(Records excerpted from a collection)
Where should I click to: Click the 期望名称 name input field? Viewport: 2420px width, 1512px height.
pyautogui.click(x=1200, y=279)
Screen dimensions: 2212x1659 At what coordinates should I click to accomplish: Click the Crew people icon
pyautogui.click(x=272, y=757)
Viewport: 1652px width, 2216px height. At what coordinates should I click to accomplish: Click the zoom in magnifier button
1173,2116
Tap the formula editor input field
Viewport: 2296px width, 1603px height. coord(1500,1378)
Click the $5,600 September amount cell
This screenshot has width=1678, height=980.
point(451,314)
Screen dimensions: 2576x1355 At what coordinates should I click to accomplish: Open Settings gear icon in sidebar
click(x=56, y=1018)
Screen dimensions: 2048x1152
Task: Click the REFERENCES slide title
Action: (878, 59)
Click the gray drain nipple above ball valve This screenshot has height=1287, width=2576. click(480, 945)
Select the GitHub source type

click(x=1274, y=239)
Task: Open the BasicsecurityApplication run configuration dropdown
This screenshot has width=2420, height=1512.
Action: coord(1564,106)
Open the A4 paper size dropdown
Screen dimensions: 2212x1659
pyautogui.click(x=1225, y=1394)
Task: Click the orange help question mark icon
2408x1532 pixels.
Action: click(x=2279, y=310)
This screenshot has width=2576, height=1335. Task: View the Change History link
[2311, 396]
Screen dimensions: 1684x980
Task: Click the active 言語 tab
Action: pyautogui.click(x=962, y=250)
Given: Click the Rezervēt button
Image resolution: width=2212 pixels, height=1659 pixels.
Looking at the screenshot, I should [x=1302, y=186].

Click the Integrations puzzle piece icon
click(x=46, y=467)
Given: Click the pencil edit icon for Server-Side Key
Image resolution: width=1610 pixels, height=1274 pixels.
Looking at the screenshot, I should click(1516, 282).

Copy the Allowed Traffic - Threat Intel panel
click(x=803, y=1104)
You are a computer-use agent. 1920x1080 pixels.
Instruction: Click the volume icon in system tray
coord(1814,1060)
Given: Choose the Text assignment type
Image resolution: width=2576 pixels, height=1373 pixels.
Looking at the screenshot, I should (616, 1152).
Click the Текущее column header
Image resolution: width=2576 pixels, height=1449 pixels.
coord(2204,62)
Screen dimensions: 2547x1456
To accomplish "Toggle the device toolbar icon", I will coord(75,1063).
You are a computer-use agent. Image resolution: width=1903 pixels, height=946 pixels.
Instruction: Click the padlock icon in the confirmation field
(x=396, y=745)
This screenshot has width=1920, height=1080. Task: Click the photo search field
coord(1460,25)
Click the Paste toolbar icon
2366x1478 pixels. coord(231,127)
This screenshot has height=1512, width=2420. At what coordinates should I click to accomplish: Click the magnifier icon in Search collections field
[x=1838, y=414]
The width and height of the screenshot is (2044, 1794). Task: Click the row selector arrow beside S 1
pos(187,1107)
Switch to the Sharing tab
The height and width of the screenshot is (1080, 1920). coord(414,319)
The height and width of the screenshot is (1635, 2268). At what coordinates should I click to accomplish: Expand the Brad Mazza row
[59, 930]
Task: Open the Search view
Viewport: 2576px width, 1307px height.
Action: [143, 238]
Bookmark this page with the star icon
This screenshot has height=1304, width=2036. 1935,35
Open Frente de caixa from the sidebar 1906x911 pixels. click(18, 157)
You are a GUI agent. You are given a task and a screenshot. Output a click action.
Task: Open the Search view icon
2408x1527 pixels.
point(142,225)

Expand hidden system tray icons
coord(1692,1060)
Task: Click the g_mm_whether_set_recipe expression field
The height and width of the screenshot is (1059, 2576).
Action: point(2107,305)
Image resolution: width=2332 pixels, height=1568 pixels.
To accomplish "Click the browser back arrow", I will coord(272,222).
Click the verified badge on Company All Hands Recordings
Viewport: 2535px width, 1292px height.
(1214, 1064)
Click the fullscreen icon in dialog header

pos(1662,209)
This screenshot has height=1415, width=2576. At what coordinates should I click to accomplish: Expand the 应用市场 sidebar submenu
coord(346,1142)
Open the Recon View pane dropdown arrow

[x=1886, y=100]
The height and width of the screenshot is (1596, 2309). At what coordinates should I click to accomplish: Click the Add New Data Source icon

**AIM OF THE EXERCISE**
All records are to be written out exactly.

**RESPONSE TO THE TASK**
Where should I click to: Click the 期望名称 name input field? Viewport: 2420px width, 1512px height.
pyautogui.click(x=1200, y=279)
Screen dimensions: 2212x1659 At what coordinates should I click to accomplish: Click the Crew people icon
pyautogui.click(x=272, y=757)
Viewport: 1652px width, 2216px height. At what coordinates should I click to accomplish: Click the zoom in magnifier button
1173,2116
Tap the formula editor input field
Viewport: 2296px width, 1603px height. coord(1500,1378)
Click the $5,600 September amount cell
This screenshot has width=1678, height=980.
point(451,314)
Screen dimensions: 2576x1355 At what coordinates should I click to accomplish: Open Settings gear icon in sidebar
click(x=56, y=1018)
Screen dimensions: 2048x1152
Task: Click the REFERENCES slide title
Action: (878, 59)
Click the gray drain nipple above ball valve This screenshot has height=1287, width=2576. click(480, 945)
Select the GitHub source type

click(x=1274, y=239)
Task: Open the BasicsecurityApplication run configuration dropdown
This screenshot has width=2420, height=1512.
Action: coord(1564,106)
Open the A4 paper size dropdown
Screen dimensions: 2212x1659
pyautogui.click(x=1225, y=1394)
Task: Click the orange help question mark icon
2408x1532 pixels.
Action: click(x=2279, y=310)
This screenshot has width=2576, height=1335. Task: View the Change History link
[2311, 396]
Screen dimensions: 1684x980
Task: Click the active 言語 tab
Action: pyautogui.click(x=962, y=250)
Given: Click the Rezervēt button
Image resolution: width=2212 pixels, height=1659 pixels.
Looking at the screenshot, I should [x=1302, y=186].

Click the Integrations puzzle piece icon
click(x=46, y=467)
Given: Click the pencil edit icon for Server-Side Key
Image resolution: width=1610 pixels, height=1274 pixels.
Looking at the screenshot, I should click(1516, 282).

Copy the Allowed Traffic - Threat Intel panel
click(x=803, y=1104)
You are a computer-use agent. 1920x1080 pixels.
Instruction: Click the volume icon in system tray
coord(1814,1060)
Given: Choose the Text assignment type
Image resolution: width=2576 pixels, height=1373 pixels.
Looking at the screenshot, I should (616, 1152).
Click the Текущее column header
Image resolution: width=2576 pixels, height=1449 pixels.
coord(2204,62)
Screen dimensions: 2547x1456
To accomplish "Toggle the device toolbar icon", I will coord(75,1063).
You are a computer-use agent. Image resolution: width=1903 pixels, height=946 pixels.
Instruction: Click the padlock icon in the confirmation field
(x=396, y=745)
This screenshot has width=1920, height=1080. Task: Click the photo search field
coord(1460,25)
Click the Paste toolbar icon
2366x1478 pixels. coord(231,127)
This screenshot has height=1512, width=2420. At what coordinates should I click to accomplish: Click the magnifier icon in Search collections field
[x=1838, y=414]
The width and height of the screenshot is (2044, 1794). Task: Click the row selector arrow beside S 1
pos(187,1107)
Switch to the Sharing tab
The height and width of the screenshot is (1080, 1920). coord(414,319)
The height and width of the screenshot is (1635, 2268). At what coordinates should I click to accomplish: Expand the Brad Mazza row
[59, 930]
Task: Open the Search view
Viewport: 2576px width, 1307px height.
Action: [143, 238]
Bookmark this page with the star icon
This screenshot has height=1304, width=2036. 1935,35
Open Frente de caixa from the sidebar 1906x911 pixels. click(18, 157)
You are a GUI agent. You are given a task and a screenshot. Output a click action.
Task: Open the Search view icon
2408x1527 pixels.
point(142,225)

Expand hidden system tray icons
coord(1692,1060)
Task: Click the g_mm_whether_set_recipe expression field
The height and width of the screenshot is (1059, 2576).
Action: point(2107,305)
Image resolution: width=2332 pixels, height=1568 pixels.
To accomplish "Click the browser back arrow", I will coord(272,222).
Click the verified badge on Company All Hands Recordings
Viewport: 2535px width, 1292px height.
(1214, 1064)
Click the fullscreen icon in dialog header

pos(1662,209)
This screenshot has height=1415, width=2576. At what coordinates should I click to accomplish: Expand the 应用市场 sidebar submenu
coord(346,1142)
Open the Recon View pane dropdown arrow

[x=1886, y=100]
The height and width of the screenshot is (1596, 2309). At what coordinates should I click to accomplish: Click the Add New Data Source icon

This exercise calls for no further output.